Daniel Lemire's blog

, 3 min read

Multicore versus SIMD instructions: the “fasta” case study

Setting aside graphics processors, most commodity processors support at least two distinct parallel execution models.

  1. Most programmers are familiar with the multicore model whereas we split the computation into distinct parts that get executed on distinct cores using threads or goroutine.Speeding up your program by using many cores is not exactly free, however. The cores you are using are not available to the other programs on your machine. Thus you may be able to complete the processing faster, but it is unclear if, all things said, you are going to use less energy. Moreover, on a busy server, multicore processing could offer little gain.

More critically, as a rule, you should not expect your program to go N times faster even if you have N cores. Even when your problems are conveniently embarrassingly parallel, it can be difficult to scale in practice with the number of cores you have.

It is not uncommon for threaded programs to run slower.

  1. There is another parallelization model: vectorization. Vectorization relies on Single instruction, multiple data (SIMD) instructions. It is relatively easy for hardware engineers to design SIMD instructions, so most processors have them.Sadly, unlike multicore programming, there is very little support within programming languages for vectorization. For the most part, you are expected to hope that your compiler will automatically vectorize your code. It works amazingly well, but compilers simply do not reengineer your algorithms… which is often what is needed to benefit fully from vectorization.

My belief is that the performance benefits of vectorization are underrated.

As an experiment, I decided to look at the fasta benchmark from the Computer Language Benchmarks Game. It is a relatively simple “random generation” benchmark. As is typical, you get the best performance with C programs. I ran the current best-performing programs for single-threaded (one core) and multithreaded (multicore) execution. The multicore approach shaves about 30% of the running time, but it uses the equivalent of two cores fully:

  elapsed time total time (all CPUs)
single-threaded 1.36 s 1.36 s
multicore 1.00 s 2.00 s

Is the multicore approach “better”? It is debatable. There are many more lines of code, and the gain is not large.

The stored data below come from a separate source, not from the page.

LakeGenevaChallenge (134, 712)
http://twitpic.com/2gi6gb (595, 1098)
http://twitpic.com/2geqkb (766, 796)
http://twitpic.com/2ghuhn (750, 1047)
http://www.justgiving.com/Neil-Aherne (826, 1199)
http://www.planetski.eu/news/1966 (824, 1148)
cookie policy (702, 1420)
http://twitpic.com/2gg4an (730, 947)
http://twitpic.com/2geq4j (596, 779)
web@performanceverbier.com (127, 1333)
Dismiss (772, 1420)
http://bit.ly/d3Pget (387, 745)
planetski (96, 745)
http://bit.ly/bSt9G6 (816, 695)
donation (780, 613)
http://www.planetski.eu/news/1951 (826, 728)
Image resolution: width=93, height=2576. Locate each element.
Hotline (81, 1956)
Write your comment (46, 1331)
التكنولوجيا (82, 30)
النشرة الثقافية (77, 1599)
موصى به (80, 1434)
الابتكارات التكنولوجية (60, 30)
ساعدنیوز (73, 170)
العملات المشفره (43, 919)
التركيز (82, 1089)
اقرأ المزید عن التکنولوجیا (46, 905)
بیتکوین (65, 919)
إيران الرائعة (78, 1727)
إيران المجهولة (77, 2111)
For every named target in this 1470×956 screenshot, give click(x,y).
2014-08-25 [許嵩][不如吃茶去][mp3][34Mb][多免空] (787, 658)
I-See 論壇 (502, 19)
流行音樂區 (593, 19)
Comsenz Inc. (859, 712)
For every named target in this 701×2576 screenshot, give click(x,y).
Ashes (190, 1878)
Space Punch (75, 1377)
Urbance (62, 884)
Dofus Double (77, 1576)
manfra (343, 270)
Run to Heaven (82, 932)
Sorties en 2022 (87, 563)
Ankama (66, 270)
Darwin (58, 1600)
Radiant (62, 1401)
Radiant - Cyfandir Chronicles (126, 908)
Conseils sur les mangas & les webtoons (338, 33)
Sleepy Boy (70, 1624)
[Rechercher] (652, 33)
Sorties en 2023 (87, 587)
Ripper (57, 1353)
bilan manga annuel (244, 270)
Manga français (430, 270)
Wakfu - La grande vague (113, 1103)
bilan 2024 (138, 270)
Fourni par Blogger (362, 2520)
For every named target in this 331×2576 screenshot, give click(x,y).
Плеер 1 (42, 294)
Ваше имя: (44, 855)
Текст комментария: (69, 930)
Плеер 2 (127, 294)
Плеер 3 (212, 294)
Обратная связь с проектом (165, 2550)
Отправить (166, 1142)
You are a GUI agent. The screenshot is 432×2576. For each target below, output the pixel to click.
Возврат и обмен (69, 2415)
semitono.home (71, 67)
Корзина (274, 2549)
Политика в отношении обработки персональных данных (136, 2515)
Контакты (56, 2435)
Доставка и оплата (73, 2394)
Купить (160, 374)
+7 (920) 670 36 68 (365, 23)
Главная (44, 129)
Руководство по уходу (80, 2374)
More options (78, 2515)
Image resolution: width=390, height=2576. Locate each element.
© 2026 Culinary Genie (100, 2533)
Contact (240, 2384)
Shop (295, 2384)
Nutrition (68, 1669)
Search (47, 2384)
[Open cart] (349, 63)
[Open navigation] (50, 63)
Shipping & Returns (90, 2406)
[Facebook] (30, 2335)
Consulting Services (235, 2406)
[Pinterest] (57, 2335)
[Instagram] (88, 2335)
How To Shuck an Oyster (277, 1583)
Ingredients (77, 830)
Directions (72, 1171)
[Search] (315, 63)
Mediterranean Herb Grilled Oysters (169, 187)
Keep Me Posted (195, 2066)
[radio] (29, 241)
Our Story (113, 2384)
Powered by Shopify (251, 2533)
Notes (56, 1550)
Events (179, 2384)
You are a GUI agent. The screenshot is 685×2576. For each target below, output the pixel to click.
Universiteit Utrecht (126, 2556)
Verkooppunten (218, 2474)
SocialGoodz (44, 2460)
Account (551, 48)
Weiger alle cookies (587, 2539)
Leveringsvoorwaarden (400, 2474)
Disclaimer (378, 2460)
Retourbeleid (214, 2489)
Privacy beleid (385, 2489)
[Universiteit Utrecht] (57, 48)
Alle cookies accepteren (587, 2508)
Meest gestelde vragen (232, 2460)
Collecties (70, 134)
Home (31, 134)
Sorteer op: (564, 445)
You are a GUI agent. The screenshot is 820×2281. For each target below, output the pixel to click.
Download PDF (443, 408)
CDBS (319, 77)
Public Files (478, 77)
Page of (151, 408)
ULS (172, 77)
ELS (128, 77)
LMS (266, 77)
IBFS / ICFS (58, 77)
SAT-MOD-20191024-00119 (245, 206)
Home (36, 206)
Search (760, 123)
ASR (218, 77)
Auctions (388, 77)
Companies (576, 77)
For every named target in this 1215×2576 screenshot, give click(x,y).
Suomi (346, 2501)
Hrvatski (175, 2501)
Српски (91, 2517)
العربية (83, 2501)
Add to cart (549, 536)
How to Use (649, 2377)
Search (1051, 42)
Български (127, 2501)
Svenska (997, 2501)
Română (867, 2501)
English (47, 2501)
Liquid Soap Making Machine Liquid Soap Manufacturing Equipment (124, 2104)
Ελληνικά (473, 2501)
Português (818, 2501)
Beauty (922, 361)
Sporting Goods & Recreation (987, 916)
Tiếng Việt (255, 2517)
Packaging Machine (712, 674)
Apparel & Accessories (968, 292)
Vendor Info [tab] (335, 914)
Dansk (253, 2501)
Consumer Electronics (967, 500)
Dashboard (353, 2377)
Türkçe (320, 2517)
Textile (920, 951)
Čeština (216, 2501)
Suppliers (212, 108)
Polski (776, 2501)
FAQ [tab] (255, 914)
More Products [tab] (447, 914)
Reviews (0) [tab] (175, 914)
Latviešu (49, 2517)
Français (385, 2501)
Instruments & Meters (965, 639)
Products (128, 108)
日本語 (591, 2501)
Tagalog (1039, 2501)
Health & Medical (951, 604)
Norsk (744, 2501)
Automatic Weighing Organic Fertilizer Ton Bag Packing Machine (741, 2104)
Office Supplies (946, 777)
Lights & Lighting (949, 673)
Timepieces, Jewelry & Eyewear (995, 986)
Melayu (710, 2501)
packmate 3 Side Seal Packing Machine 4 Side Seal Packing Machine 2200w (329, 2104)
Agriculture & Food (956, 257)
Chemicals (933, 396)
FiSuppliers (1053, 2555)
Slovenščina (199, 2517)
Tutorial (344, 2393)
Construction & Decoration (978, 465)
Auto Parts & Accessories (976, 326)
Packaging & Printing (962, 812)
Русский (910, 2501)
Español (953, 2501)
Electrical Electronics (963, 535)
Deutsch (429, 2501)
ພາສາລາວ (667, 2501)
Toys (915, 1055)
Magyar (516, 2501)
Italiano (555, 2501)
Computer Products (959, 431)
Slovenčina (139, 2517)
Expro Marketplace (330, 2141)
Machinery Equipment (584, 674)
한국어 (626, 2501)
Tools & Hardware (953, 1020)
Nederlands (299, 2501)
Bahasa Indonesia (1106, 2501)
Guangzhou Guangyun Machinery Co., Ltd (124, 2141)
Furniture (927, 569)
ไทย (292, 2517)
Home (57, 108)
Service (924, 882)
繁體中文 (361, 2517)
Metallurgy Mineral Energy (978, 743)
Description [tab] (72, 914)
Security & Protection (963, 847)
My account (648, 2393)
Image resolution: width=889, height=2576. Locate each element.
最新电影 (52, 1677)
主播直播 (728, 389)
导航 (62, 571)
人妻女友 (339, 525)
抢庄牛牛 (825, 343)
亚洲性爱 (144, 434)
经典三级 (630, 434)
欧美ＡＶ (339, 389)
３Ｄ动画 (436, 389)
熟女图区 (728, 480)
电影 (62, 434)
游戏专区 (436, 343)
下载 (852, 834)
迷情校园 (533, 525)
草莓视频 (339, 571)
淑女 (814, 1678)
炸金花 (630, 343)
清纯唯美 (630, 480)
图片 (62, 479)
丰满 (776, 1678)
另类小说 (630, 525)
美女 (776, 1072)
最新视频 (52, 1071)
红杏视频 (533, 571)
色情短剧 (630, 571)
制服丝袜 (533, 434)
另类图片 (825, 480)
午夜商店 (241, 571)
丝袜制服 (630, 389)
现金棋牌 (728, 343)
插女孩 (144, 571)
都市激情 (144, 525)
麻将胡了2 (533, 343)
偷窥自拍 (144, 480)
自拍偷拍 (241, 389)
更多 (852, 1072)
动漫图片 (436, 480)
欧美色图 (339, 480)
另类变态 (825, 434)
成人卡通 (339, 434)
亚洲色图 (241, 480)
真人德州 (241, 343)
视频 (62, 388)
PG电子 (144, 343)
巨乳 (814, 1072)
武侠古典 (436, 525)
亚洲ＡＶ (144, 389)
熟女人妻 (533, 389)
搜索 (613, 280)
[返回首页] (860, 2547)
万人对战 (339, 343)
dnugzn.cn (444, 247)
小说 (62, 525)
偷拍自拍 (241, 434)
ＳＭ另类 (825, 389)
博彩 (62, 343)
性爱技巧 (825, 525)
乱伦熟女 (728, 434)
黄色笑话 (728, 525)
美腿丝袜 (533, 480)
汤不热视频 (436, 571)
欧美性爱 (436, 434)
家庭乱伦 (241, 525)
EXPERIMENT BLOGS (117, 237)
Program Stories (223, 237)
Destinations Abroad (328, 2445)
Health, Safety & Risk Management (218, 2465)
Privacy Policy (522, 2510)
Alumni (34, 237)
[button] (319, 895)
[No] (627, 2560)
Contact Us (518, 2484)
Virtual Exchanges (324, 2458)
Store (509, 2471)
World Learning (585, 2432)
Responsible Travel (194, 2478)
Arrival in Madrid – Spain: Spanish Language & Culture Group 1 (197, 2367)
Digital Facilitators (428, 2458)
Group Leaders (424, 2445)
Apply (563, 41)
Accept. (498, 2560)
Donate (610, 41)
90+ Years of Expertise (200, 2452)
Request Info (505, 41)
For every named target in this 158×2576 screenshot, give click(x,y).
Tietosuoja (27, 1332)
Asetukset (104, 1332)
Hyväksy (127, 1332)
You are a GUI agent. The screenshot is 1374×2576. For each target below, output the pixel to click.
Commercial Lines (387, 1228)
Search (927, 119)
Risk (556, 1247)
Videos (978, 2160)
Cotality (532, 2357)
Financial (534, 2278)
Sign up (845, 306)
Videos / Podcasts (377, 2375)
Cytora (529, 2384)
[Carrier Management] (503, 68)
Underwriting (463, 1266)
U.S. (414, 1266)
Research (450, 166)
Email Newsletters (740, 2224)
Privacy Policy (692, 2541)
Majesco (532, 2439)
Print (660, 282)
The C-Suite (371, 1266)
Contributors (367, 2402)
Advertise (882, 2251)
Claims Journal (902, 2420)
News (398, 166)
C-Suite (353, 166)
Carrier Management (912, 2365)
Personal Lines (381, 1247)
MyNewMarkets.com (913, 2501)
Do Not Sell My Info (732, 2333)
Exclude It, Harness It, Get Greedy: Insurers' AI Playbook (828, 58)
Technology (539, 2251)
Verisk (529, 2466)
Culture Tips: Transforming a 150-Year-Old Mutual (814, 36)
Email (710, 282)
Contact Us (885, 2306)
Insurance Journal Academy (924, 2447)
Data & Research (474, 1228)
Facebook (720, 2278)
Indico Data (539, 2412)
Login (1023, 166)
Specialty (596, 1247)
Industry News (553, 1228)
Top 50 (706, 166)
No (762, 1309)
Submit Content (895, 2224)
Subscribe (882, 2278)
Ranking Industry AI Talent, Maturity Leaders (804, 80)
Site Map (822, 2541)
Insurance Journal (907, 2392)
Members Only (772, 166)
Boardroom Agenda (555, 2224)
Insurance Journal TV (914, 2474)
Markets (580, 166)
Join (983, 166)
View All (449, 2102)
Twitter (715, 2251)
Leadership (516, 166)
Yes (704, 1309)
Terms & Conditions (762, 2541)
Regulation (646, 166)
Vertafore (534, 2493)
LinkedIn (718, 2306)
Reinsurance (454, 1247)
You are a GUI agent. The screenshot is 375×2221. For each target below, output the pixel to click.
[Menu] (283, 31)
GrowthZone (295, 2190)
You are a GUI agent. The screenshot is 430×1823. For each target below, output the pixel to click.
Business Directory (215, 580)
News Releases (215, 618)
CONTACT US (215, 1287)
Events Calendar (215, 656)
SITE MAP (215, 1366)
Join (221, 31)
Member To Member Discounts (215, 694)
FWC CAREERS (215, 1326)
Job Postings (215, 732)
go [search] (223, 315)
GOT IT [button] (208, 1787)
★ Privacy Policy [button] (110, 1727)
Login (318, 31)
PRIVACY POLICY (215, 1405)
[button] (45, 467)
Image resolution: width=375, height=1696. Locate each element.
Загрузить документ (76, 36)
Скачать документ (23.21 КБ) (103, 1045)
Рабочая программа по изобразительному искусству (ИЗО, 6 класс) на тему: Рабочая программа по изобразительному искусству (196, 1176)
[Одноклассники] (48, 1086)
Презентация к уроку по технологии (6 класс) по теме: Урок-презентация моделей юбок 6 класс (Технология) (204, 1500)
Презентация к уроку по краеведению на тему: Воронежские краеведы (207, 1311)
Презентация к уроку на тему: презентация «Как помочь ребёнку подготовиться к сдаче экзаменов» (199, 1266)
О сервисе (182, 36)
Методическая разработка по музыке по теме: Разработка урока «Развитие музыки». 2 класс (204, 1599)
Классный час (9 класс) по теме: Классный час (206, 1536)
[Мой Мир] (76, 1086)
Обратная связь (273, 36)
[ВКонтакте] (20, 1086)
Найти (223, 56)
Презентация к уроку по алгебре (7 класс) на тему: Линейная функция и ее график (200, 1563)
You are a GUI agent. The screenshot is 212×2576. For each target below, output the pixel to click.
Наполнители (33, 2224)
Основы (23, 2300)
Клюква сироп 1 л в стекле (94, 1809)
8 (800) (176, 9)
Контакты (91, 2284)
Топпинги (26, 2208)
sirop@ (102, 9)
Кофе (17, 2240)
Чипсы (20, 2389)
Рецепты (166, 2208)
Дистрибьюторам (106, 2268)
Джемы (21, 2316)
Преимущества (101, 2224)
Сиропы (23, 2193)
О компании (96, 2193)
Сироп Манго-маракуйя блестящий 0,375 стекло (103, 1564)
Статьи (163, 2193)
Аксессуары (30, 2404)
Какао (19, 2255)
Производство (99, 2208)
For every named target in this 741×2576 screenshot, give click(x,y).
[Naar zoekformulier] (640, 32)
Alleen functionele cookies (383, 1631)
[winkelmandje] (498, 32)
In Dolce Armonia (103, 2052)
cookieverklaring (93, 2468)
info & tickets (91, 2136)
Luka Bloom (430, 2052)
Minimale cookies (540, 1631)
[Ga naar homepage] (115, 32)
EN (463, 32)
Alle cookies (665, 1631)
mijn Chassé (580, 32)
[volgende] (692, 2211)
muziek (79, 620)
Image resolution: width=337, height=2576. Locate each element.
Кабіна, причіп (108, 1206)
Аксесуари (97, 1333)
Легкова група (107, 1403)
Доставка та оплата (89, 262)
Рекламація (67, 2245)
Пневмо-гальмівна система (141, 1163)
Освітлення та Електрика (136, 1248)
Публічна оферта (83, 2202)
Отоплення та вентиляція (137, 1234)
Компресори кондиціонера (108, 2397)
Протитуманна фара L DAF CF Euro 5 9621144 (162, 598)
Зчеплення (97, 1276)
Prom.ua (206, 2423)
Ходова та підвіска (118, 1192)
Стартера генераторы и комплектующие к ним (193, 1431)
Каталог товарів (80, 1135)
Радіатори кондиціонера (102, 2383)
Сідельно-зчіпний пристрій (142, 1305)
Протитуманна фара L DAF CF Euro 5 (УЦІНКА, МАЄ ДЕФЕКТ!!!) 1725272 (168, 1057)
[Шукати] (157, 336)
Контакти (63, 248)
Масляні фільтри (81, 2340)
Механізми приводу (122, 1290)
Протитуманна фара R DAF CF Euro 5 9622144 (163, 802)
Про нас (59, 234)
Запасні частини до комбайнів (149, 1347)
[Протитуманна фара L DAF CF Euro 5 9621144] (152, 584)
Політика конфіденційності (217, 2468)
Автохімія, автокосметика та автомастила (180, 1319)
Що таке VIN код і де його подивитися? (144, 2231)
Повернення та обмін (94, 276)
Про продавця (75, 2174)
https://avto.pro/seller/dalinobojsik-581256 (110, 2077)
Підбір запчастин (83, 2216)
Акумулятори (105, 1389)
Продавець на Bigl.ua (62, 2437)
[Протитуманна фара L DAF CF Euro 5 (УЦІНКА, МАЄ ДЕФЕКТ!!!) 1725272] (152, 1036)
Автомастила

The numbers on the Computer Language Benchmarks Game page differs from my numbers but the conclusion is the same: the multicore version is faster (up to twice as fast) but it uses twice the total running time (accounting for all CPUs).

I decided to reengineer the single-threaded approach so that it would be vectorized. Actually, I only vectorized a small fraction of the code (what amounts to maybe 20 lines in the original code).

  elapsed time total time (all CPUs)
vectorized 0.31 s 0.31 s

I am about four times faster, and I am only using one core.

My version is not strictly equivalent to the original, so extra work would be needed to qualify as a drop-in replacement, but I claim that it could be done without performance degradation.

I make my code available so that you can easily reproduce my results and correct as needed. Your results will vary depending on your compiler, hardware, system, and so forth.